A noite de S. João era também o tempo de emendar, à força de pancada, as planta machuma, a que é preguiçosa em dar flor (roseira, por exemplo), ou fruta. Para a curar do mal, corta-se uma vara de castanheiro na noite de S. João, e ao nascer do Sol dão-se-lhe nove vergastadas.

Mas não só para os frutos da terra servem os rituais sanjoaninos. Sarmento registou, por exemplo, uma receita para fazer crescer o cabelo: corta-se uma pequena madeixa. À meia-noite (do dia) de S. João ata-se a madeixa ao rebento duma silva. O cabelo da cabeça, donde saiu a trança, crescerá na dita cabeça na proporção da crescença da silva, parece.

As ervas colhidas pelo S. João eram utilizadas em defumadouros e serviam para livrar a casa dos raios, em tempo de tempestade. Recolhia-se um ramo com sete (ou nove) ervas diferentes, ao mesmo tempo que se dizia: Toda a erva tem virtude / Na manhã de S. João / Menos o trevo de quatro folhas / Que tem em si maldição. Depois de várias operações, o ramo é queimado e às cinzas dele juntam algumas migalhas de pão, que na noite do Natal, ficaram na mesa e se têm guardadas; e quando há trovoada deita-se esta mistura sobre o lume, para livrar a casa dos raios.

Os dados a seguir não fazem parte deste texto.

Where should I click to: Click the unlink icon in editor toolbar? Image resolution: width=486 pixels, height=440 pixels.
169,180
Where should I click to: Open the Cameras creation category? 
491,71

Muitas das tradições de S. João estão associados ao amor, ao namoro e à procura de casamento. Sarmento recolheu um método para saber qual de dois namorados tem mais afeição ao outro, à meia-noite de S. João juntam-se dois pés de junco (sem os desenterrar) e aparam-se nas extremidades superiores, de modo que fiquem da mesma altura. Um fica representando um dos namorados, o outro, outro. De manhã, antes de nascer o Sol, vai ver-se e medir-se. O que tiver crescido é o que tem mais amor.

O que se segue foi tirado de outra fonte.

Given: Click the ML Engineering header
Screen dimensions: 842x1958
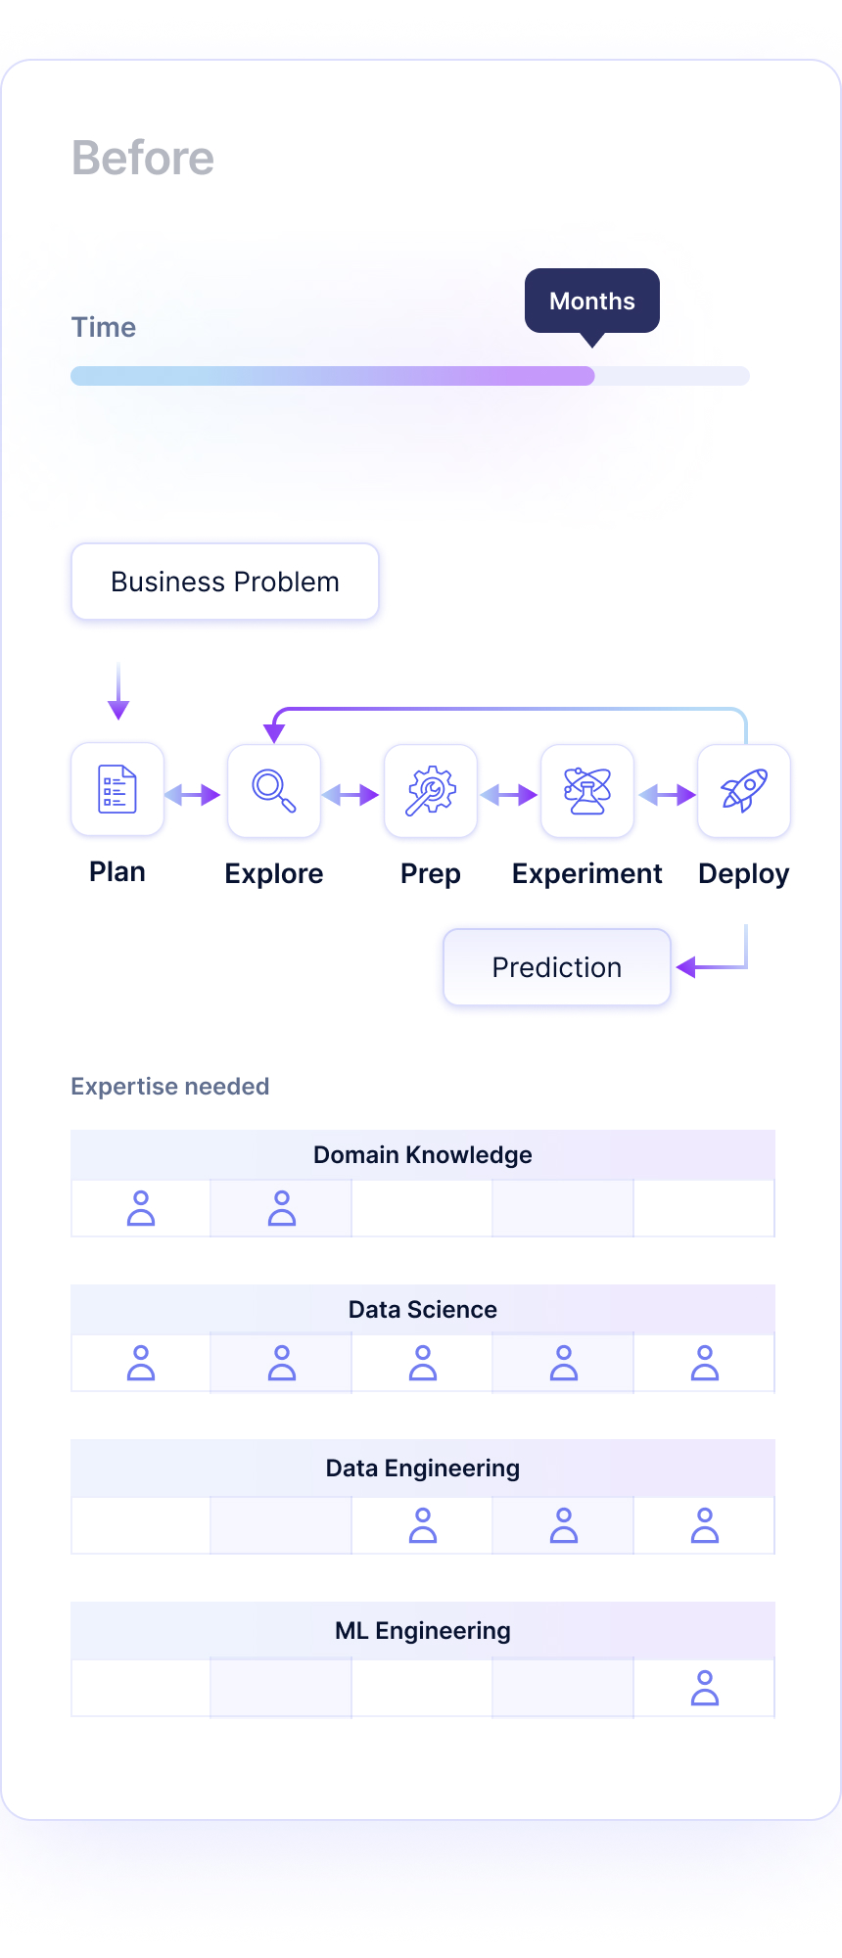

Um trevo de quatro folhas escondido na pedra do altar é feitiço eficaz para arranjar casamento. O trevo que se encontrou de dia há-de ser colhido à meia-noite, na noite de S. João; mas, para o marcar, não se lhe pode atar nada, porque neste caso o trevo desaparecerá (provavelmente não faz efeito). Colhido o trevo, mete-se debaixo da pedra de ara. Dita a missa, tira-se, e dá-se a comer, num bolo por exemplo, à pessoa com quem se quer casar. Outro método: conquista-se necessariamente uma mulher se na manhã de S. João se apanha um trevo de quatro folhas e se roça com ele pelo vestido, e ainda melhor, pela carne da conquistanda, dizendo três vezes, de cada vez que se passa o trevo (sem a mulher sentir): Todo o trevo tem virtude / Na manhã do S. João.

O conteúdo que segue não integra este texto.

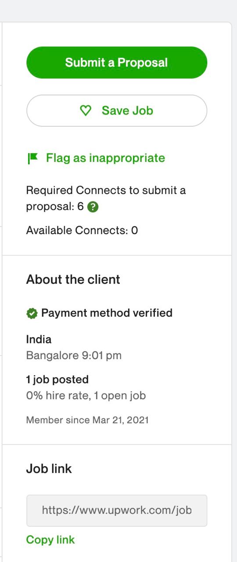Viewport: 237px width, 562px height.
Task: Click the green flag icon
Action: coord(33,158)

Além de casamenteiro, o trevo pode ser o portador de grande fortuna: à meia-noite do S. João nasce uma flor de trevo, que o diabo arde por apanhar. Homem que a apanhe, antes do diabo, tem nela um enorme tesouro. Contaram a Sarmento uma variante desta tradição, onde o trevo é substituído pela flor da arruda: à meia-noite do dia de S. João quem colher a flor da arruda que abrir àquela hora pode enriquecer e aqui está porquê. Esta flor deseja-a o diabo; mas, como foi logrado pelo que a apanhou, segue-o até à primeira encruzilhada, onde o ataca para lhe tirar a flor. Se o homem lutar com ele e o vencer, poderá pedir-lhe quantas riquezas quiser em troca da flor, que será servido.